The psychoanalyst Didier Anzieu has theorized the ‘sonorous envelope’ or ‘wrapping of sound’ that takes place in infant development. Parents create a sound-world for the child with their speech and song and breathing. The child becomes aware – at least, psychically – of their own body’s ‘resonant cavity’, their own capacity to make sound. Anzieu places particular emphasis on the respiratory process as reciprocal exchange. The music Yellow Swans coax from their instruments has a way of eventually becoming autonomous, self-generating loops of feedback. It’s as if the sound itself is breathing, and you in turn become less certain where your body begins and ends.

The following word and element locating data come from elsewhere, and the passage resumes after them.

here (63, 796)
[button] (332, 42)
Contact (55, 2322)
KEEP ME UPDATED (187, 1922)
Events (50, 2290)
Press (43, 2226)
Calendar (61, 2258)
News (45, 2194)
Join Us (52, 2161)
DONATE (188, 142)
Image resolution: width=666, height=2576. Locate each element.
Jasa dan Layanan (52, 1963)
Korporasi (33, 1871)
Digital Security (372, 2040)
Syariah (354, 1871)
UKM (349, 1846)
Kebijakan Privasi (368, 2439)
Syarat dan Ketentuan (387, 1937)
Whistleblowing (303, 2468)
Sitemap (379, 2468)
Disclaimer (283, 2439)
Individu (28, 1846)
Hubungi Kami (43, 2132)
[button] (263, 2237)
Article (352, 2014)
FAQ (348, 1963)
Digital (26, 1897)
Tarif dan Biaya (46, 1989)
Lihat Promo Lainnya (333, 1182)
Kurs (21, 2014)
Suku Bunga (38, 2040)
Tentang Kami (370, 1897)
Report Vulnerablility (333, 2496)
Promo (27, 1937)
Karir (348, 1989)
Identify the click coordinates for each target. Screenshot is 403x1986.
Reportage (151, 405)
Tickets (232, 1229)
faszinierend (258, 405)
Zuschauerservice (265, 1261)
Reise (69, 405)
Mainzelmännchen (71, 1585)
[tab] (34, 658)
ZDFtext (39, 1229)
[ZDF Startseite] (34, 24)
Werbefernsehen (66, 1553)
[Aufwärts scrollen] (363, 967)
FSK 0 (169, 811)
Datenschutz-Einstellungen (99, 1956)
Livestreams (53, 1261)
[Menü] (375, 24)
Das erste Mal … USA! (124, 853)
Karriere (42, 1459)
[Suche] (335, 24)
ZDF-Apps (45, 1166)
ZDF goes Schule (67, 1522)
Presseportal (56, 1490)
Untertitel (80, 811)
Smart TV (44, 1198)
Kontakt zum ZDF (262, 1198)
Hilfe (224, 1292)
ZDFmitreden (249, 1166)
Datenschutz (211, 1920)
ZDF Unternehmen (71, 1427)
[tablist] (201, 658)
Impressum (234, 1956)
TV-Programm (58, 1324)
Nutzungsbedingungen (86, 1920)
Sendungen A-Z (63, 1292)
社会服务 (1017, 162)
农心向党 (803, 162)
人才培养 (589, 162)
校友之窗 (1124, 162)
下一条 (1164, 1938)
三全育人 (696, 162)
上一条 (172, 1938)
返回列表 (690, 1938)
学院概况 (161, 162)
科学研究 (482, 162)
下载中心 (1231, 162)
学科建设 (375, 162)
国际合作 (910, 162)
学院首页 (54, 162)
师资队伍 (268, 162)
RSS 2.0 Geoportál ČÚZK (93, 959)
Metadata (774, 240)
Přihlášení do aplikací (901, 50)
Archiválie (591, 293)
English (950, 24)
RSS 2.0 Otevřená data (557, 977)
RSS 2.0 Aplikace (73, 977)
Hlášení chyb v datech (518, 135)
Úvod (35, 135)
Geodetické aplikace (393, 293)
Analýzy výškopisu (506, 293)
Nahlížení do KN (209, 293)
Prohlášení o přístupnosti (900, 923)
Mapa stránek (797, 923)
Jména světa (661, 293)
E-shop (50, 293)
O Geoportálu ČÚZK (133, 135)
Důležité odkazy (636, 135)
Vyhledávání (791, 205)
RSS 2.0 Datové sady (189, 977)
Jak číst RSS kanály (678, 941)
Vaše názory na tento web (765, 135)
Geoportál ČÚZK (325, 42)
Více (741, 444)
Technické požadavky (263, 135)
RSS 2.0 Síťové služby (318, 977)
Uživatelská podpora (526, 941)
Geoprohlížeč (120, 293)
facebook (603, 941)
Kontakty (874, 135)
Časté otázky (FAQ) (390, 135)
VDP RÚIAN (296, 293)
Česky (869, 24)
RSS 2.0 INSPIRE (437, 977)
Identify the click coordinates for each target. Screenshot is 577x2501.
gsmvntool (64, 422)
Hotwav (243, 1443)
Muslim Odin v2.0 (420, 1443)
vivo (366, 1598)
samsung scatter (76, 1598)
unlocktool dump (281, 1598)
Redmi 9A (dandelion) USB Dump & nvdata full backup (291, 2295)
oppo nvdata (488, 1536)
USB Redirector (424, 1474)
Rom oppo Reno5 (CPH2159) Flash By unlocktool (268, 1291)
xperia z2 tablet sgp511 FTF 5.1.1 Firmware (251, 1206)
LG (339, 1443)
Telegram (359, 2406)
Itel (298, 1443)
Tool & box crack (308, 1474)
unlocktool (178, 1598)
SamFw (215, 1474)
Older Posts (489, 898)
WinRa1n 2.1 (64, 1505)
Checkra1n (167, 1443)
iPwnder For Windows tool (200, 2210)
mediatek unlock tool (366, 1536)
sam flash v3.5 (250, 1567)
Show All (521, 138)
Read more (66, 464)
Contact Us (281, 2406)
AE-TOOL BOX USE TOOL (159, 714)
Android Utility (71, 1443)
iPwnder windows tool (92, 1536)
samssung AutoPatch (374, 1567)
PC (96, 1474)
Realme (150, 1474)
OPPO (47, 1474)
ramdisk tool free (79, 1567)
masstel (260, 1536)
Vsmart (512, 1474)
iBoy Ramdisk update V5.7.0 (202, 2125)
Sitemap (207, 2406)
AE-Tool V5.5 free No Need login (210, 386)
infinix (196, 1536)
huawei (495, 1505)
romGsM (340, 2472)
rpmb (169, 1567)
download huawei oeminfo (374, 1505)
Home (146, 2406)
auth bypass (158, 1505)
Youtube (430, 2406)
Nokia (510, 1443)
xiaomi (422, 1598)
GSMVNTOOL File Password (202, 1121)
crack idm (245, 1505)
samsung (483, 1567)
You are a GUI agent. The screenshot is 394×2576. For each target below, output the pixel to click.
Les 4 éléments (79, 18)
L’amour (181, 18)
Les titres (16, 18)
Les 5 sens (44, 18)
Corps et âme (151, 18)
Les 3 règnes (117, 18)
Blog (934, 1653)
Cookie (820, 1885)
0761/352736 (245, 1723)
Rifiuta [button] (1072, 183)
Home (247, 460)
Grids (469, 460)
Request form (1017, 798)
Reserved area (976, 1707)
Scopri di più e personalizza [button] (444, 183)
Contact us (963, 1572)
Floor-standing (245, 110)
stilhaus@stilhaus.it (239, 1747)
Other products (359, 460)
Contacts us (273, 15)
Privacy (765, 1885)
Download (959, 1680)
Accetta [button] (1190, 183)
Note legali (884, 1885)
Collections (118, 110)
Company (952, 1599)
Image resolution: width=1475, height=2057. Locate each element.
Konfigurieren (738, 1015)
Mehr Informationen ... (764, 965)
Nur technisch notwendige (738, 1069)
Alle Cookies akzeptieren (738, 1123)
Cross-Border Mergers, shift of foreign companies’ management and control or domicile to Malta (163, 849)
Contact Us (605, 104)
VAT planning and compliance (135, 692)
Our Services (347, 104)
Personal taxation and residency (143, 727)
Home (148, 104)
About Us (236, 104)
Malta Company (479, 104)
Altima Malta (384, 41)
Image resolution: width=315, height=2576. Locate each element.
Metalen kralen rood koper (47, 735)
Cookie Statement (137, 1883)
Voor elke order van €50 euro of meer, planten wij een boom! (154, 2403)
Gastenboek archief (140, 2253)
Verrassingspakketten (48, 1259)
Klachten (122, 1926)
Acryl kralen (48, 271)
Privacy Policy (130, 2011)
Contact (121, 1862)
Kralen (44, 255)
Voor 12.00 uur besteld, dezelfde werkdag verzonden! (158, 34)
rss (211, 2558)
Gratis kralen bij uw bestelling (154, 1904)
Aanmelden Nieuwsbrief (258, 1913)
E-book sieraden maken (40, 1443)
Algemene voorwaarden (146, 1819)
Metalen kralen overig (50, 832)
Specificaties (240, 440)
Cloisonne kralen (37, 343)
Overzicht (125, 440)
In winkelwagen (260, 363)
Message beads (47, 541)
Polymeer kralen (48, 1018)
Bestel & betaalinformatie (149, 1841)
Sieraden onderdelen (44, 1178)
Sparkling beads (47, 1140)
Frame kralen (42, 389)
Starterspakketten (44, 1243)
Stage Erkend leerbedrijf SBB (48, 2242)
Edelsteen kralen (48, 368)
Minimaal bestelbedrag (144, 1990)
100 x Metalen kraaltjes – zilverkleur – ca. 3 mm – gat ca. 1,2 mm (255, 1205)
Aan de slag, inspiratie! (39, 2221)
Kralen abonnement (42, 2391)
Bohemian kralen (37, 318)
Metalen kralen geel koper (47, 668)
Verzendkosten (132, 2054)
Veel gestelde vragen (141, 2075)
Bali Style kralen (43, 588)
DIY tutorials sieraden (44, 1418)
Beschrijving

Their set is short, thirty minutes at most. When it’s over, Gabriel sits down at the side of the stage and rests while Pete wanders around talking to people, old friends and new. I feel like I’ve witnessed some important testament, the meaning of which will only be decided later. I walk to the tube with my sister – whom I last saw Yellow Swans with twenty years ago – and she says: ‘At first I thought it sounded like helicopters, then birds, then whistles. Like, ICE whistles. And then I just thought it sounded like history.’